C'est ce qui explique l'effet « du jour au lendemain » : après quelques journées chaudes suivant une période pluvieuse, une génération entière émerge en même temps. Le phénomène est saisonnier, culmine au cœur de l'été, et dépasse largement l'échelle d'un jardin. Il ne dit rien de la propreté de chez vous.
Dehors, la logique s'inverse
La plupart des conseils que l'on trouve pour l'extérieur sont en réalité des conseils d'intérieur recopiés : « trouvez la source, supprimez-la ». À l'intérieur, c'est la bonne méthode — le foyer est un fruit, un siphon, un pot de fleur, et il se traite. Dehors, cette logique tombe : la source peut être le fossé du voisin, une rivière à cent mètres, ou simplement un sol qui reste humide. Vous ne pouvez ni l'assainir ni la supprimer.
Admettre cela évite de perdre du temps et de l'argent. Dehors, l'objectif réaliste est de protéger un périmètre — une table, une terrasse, un coin de jardin — et de réduire ce qui, chez vous, amplifie le phénomène. Pas d'éradiquer une population qui appartient au milieu naturel.
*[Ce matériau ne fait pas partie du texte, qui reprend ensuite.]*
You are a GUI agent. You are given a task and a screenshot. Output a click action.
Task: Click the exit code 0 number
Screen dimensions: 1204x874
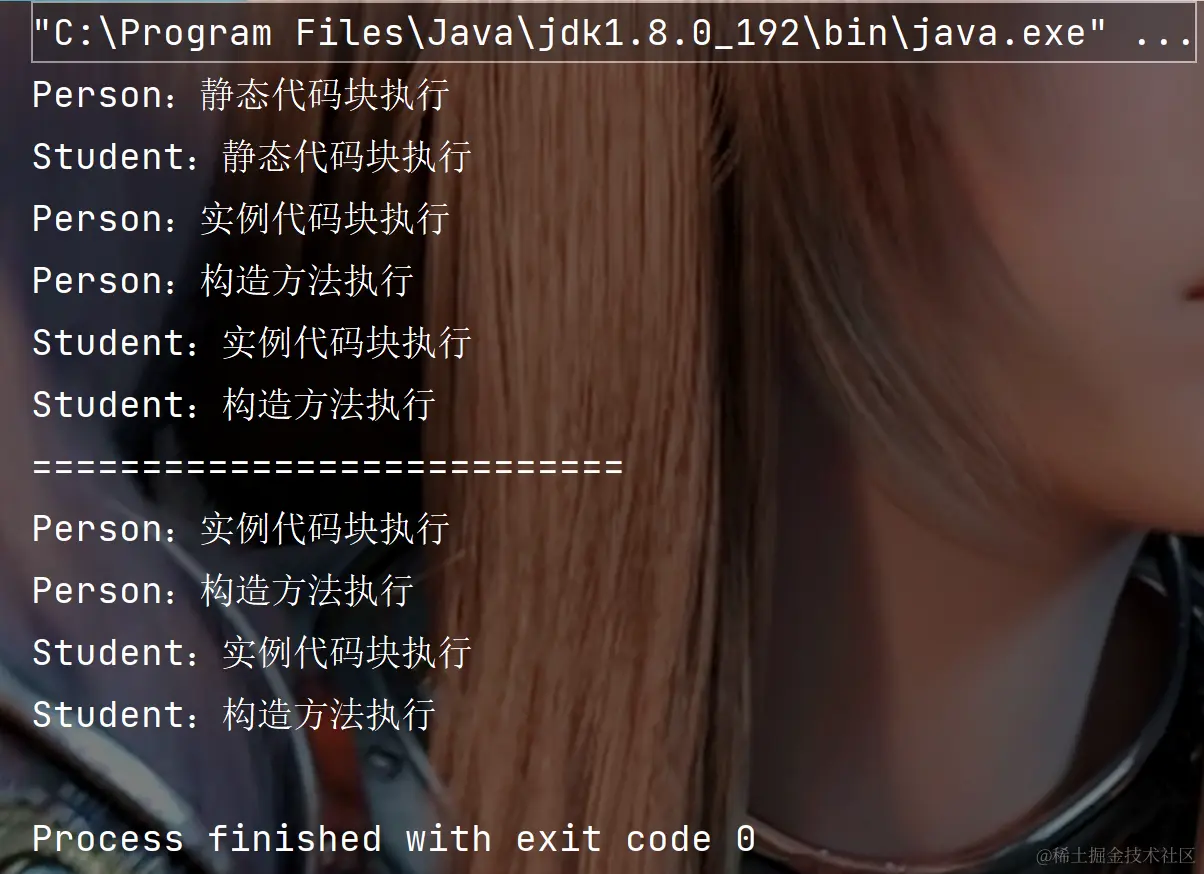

Ce qui protège vraiment une terrasse
| Moyen | Ce qu'il fait | Portée réelle |
|---|---|---|
| Ventilateur | Le flux d'air empêche les moucherons de tenir en vol. | Le plus efficace sur une table ; effet immédiat, limité à la zone soufflée. |
| Supprimer les eaux stagnantes | Retire les gîtes proches : soucoupes, seaux, gouttières bouchées, bâches, gamelles. | Réduit ce qui se reproduit chez vous ; sans effet sur les gîtes du voisinage. |
| Éloigner compost et poubelle | Déplace un foyer attractif loin de la zone de vie. | Utile et durable, à condition de couvrir le compost. |
| Répulsifs et plantes odorantes | Rendent l'air localement dissuasif (citronnelle, menthe, lavande). | Effet local et volatil, dilué par le vent. Complément, pas solution. |
| Moustiquaire à maille fine | Barrière physique sur une tonnelle ou une fenêtre. | Efficace si le maillage est très serré : les plus petites espèces traversent les mailles classiques. |
| Lampe UV à grille | Attire et tue des volants nocturnes. | Capture peu de moucherons et beaucoup d'insectes non ciblés ; intérêt limité. |
Le ventilateur mérite une mention particulière parce qu'il est simple, gratuit une fois l'appareil en place, et sans produit. Les moucherons sont de très mauvais voleurs : ils dérivent au moindre courant d'air et ne peuvent pas se poser dans un flux soutenu. Un ventilateur orienté sur la table règle souvent, à lui seul, un repas dehors. Pour le détail des odeurs et des plantes, voir répulsif moucheron.
Ces nuées qui dansent au crépuscule
En fin de journée, on voit souvent des colonnes de moucherons tourbillonner sur place, au-dessus d'un point haut : une haie, un piquet, une tête. Ce sont des essaims d'accouplement : les mâles se regroupent et les femelles viennent les y rejoindre. Ces nuées ne vous attaquent pas, les espèces concernées ne piquent pas, et l'essaim se disperse à la tombée de la nuit ou dès que le vent se lève. Il suffit de s'écarter de quelques mètres.
Empêcher qu'ils entrent dans la maison
Une invasion extérieure finit souvent par se poursuivre à l'intérieur, attirée le soir par la lumière et les odeurs de cuisine. Quelques réflexes limitent le passage : fermer ou équiper les fenêtres d'une moustiquaire pendant les pics, éteindre les lumières inutiles côté terrasse, et ne pas laisser de fruits ou de verres sucrés près d'une ouverture. Attention toutefois à ne pas confondre les deux problèmes : si les moucherons sortent d'un pot de fleur ou d'un siphon, ils viennent de l'intérieur, et le guide anti-moucheron pointe vers la bonne méthode.